The track was home to thoroughbred horse racing and harness racing from 1917 until 1952 when it was sold for real estate development. Today, the old racetrack site is commemorated by two streets named Grandstand Place and Milepost Place and the number of buildings that took on racetrack stable names like Churchill, Maple Glen and Wellow Glen. In the 1950s, developers tore down the racetrack and created one of Toronto's first high-rise neighbourhoods; the neighbourhood embodies some standard urban planning ideas of the era – high concentrations of similar housing types, strict separation of retail and residential development, the assumption that everyone has a car. Low-rise buildings are clustered inside the enclosure created by Thorncliffe Park and Overlea, while high-rise buildings line the outside of Thorncliffe Park. Retail establishments were concentrated in a single shopping mall, now called the East York Town Centre, between the two arms of Thorncliffe Park Drive at Overlea Boulevard.

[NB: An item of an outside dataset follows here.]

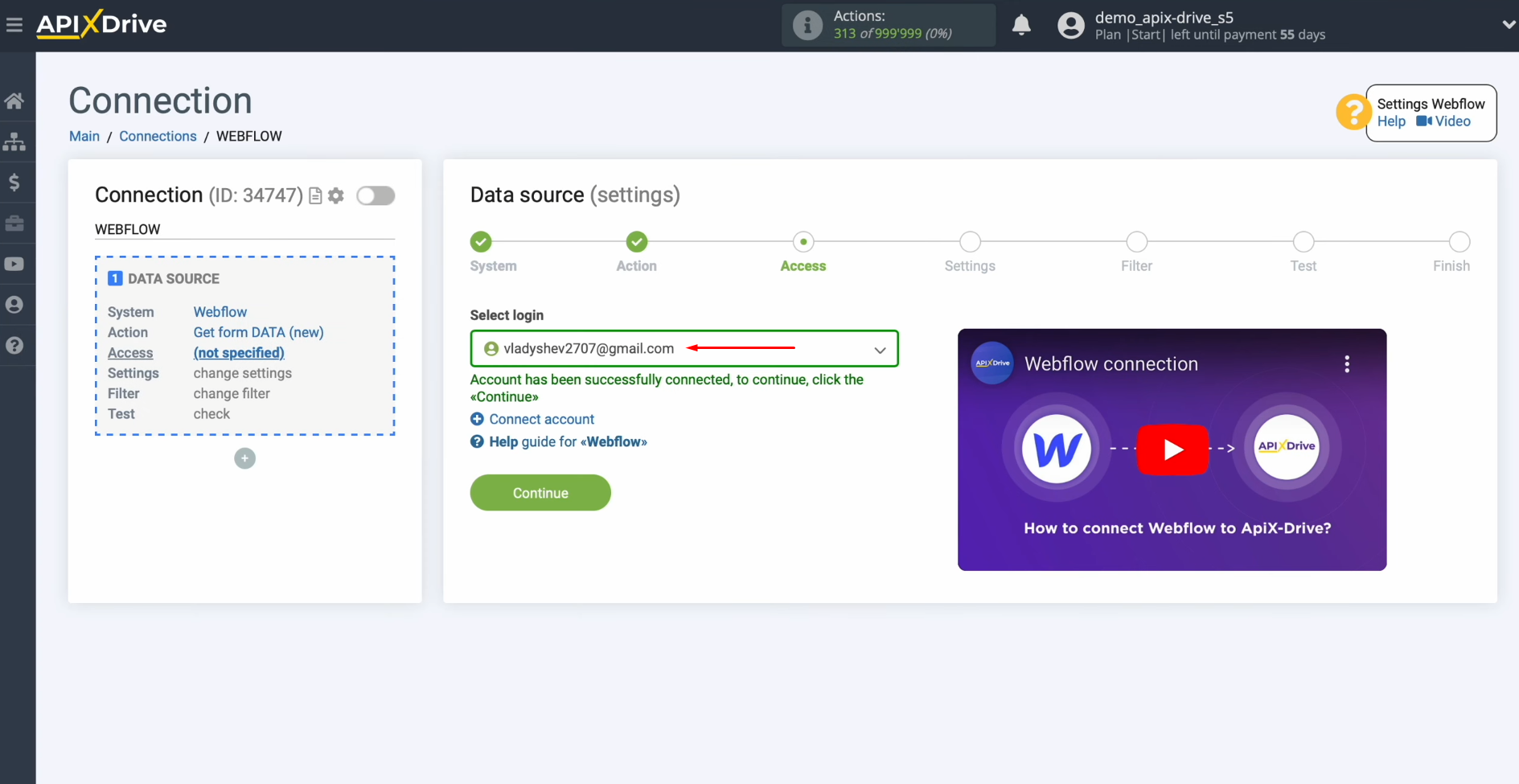Open the notifications bell icon
Viewport: 1519px width, 784px height.
point(1020,25)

Smaller retail and service plazas have opened along Overlea Boulevard. Many residents on Thorncliffe Park Drive are at considerable walking distance from shops, although this problem is mitigated somewhat in winter, by well kept sidewalks and walkways and by frequent bus service; the residential twin Leaside Towers are by far the tallest buildings in East York. In 2001, immigrants constituted 66% of the population of the Community Planning Area, recent immigrants constituted 87%. Twenty-eight per cent of the residents spoke a language other than English or French at home, with the most frequent being Urdu and Gujarati. In Toronto as a whole, immigrants constituted 49% of the population, recent immigrants 11%. Median household income in 2001 was $38,404 Cdn.. Twelve per cent of the families in the Community Planning Area were classified as having low household incomes, while 5% of the families throughout Toronto were so classified. Many religious backgrounds are represented in Thorncliffe Park by religious meeting places such as Greek Orthodox Metropolis, Thorncliffe Park United Church, Saint Edith Stein Catholic Church, St. Demetrios Greek Orthodox Church, Islamic Society of Toronto, more.

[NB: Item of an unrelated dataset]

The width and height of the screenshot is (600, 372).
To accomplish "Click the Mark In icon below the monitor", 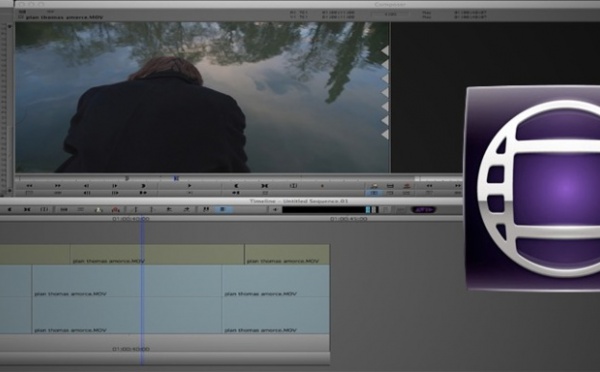I will tap(236, 186).
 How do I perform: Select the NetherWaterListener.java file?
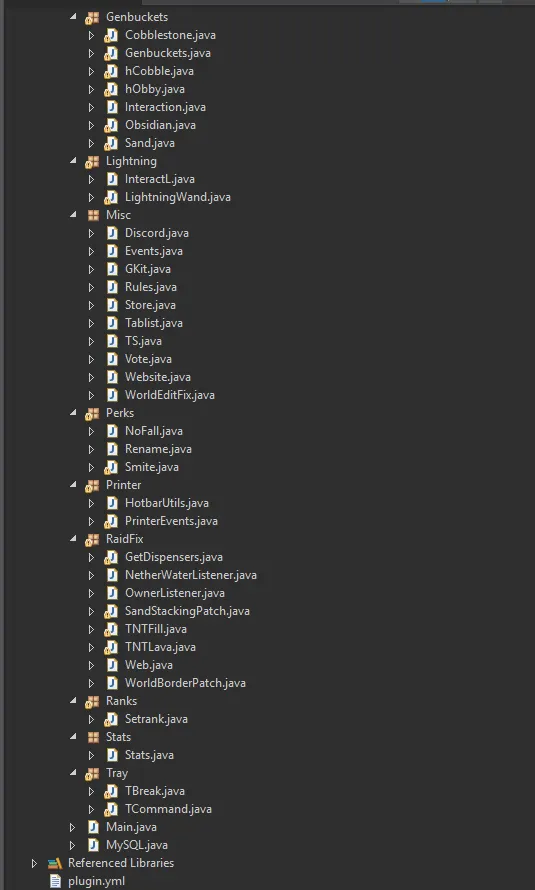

English is the most popular language. The Toronto District School Board is a secular English public school board that operates several schools in Thorncliffe Park. Thorncliffe Park Public School and Fraser Mustard Early Learning Academy are the two schools in the residential area. Valley Park Middle School serves as the middle school from grades 6-8 for both the Thorncliffe Park and the Flemingdon Park area to the east; the high school that serves both communities is Marc Garneau Collegiate Institute They are all within a 20-minute walk or 5-minute drive of pupils' residences, while buses take pupils to separate schools and the middle and high schools. In 1998, the middle school, Valley Park Middle School located in Flemingdon Park, an adjacent neighbourhood to Thorncliffe Park, stood at around 1,000 students; as of 2007, the school has in excess of 1,200 students. In addition to the Toronto District School Board, three other public school boards operate in the city; the Toronto Catholic District School Board, is a public English separate school board.